Eisenwerkstoffe & Stähle

Formenstähle für Gummi & Elastomere

Gummiformen: verschleißfest gegen abrasive Füllstoffe

Formenstähle für Gummi & Elastomere AI generated

Gummiformen verarbeiten Elastomere – oft gefüllt mit abrasiven Füllstoffen wie Ruß oder Silikaten, die die Form stark verschleißen. Dazu kommen aggressive Entformungsmittel. Die Form muss verschleiß- und korrosionsfest sein.

Gummiformen sind die stillen Spezialisten des Formenbaus. Hier wird kein Metall und kein glänzender Kunststoff geformt, sondern Elastomer – Gummi, Silikon, thermoplastisches Elastomer. Das klingt weich, ist aber für die Form ein Härtetest.

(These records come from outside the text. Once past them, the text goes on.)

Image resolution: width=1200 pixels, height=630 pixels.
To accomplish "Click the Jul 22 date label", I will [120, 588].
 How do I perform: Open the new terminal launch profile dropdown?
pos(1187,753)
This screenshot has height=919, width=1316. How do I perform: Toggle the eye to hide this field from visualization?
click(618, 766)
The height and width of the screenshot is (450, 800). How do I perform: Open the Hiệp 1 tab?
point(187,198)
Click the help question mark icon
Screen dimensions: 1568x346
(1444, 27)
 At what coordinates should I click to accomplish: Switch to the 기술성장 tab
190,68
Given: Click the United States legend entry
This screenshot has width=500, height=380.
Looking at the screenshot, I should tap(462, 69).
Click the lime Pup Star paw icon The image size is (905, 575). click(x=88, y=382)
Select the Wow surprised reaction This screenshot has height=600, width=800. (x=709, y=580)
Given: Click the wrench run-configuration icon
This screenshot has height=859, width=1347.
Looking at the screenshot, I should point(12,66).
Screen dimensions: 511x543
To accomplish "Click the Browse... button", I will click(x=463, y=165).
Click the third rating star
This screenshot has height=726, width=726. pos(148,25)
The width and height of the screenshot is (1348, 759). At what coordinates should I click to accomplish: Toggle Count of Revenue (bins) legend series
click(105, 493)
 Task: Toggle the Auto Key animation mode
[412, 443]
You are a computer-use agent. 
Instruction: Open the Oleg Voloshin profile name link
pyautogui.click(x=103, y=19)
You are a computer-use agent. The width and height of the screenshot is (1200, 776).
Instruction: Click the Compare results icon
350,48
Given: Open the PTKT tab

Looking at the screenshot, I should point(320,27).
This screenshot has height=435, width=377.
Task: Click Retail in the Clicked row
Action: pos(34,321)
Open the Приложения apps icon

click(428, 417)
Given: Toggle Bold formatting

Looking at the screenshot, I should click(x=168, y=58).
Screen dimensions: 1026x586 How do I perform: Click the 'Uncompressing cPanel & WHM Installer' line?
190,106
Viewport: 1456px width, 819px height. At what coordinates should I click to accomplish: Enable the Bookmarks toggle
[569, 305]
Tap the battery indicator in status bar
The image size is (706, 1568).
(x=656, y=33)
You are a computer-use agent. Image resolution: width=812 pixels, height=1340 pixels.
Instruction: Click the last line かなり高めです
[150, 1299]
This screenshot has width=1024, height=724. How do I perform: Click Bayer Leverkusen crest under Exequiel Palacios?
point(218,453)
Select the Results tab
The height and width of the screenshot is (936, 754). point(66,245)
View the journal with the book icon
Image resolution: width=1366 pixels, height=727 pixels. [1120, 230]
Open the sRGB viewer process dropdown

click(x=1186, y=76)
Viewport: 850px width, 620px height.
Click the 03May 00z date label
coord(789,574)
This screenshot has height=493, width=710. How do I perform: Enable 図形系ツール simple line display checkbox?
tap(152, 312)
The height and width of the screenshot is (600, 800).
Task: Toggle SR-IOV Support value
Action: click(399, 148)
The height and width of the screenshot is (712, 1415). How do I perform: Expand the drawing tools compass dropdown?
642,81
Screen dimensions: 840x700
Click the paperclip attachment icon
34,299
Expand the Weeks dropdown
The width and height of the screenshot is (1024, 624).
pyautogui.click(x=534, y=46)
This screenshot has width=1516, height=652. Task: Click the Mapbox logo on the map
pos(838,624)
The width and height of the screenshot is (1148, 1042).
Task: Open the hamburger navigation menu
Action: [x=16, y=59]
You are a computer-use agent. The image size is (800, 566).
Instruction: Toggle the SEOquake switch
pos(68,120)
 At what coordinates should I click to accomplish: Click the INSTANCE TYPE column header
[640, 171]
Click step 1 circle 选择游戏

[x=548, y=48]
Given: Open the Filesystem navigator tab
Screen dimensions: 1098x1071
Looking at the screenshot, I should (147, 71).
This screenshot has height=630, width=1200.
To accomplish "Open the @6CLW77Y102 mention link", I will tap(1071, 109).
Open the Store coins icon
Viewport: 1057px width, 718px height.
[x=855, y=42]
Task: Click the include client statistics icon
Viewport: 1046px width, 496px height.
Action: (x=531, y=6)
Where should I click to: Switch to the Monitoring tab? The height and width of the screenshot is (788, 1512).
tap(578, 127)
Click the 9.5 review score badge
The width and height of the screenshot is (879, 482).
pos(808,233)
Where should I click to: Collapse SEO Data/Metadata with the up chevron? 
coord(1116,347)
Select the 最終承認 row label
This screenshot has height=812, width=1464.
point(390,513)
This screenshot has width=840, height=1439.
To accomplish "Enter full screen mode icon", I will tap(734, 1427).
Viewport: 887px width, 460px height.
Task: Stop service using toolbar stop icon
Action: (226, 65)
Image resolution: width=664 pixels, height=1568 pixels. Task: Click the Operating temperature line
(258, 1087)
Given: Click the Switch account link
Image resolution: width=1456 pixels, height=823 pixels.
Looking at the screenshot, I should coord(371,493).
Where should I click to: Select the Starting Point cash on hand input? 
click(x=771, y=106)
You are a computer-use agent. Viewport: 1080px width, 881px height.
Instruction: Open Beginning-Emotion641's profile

Der Grund: Gummimischungen sind oft mit abrasiven Füllstoffen versetzt – Ruß, Silikate, Kreide. Diese Füllstoffe wirken beim Einspritzen und beim Entformen wie Schleifpaste und tragen die Formoberfläche mit der Zeit ab. Dazu kommen aggressive Trennmittel und die Vulkanisation bei Temperaturen um 150–200 °C.

Deshalb braucht die Gummiform zwei Eigenschaften: Verschleißfestigkeit gegen den abrasiven Angriff und Korrosionsbeständigkeit gegen die Trennmittel. Genau diese Kombination liefern die korrosionsbeständigen Formenstähle – (X36CrMo17) und (X40Cr14). Für besonders abrasive Mischungen kommen nitrierte Oberflächen oder Hartbeschichtungen hinzu.

Beim Schweißen einer Gummiform gilt dasselbe wie bei der Kunststoffform: die Formoberfläche schützen und gefügesynchron reparieren. Der Unterschied: Wegen der abrasiven Belastung zählt hier die Verschleißfestigkeit der reparierten Stelle noch mehr – ein zu weicher Zusatz wird vom Füllstoff schnell wieder weggefressen.

Die typische Reparatur ist die ausgebrochene Formkante oder der abgenutzte Formnest-Bereich. Hier hilft nur ein Zusatz, der die Verschleißfestigkeit des Grundwerkstoffs erreicht – und eine sorgfältige Nacharbeit, damit die Dichtflächen wieder dicht schließen.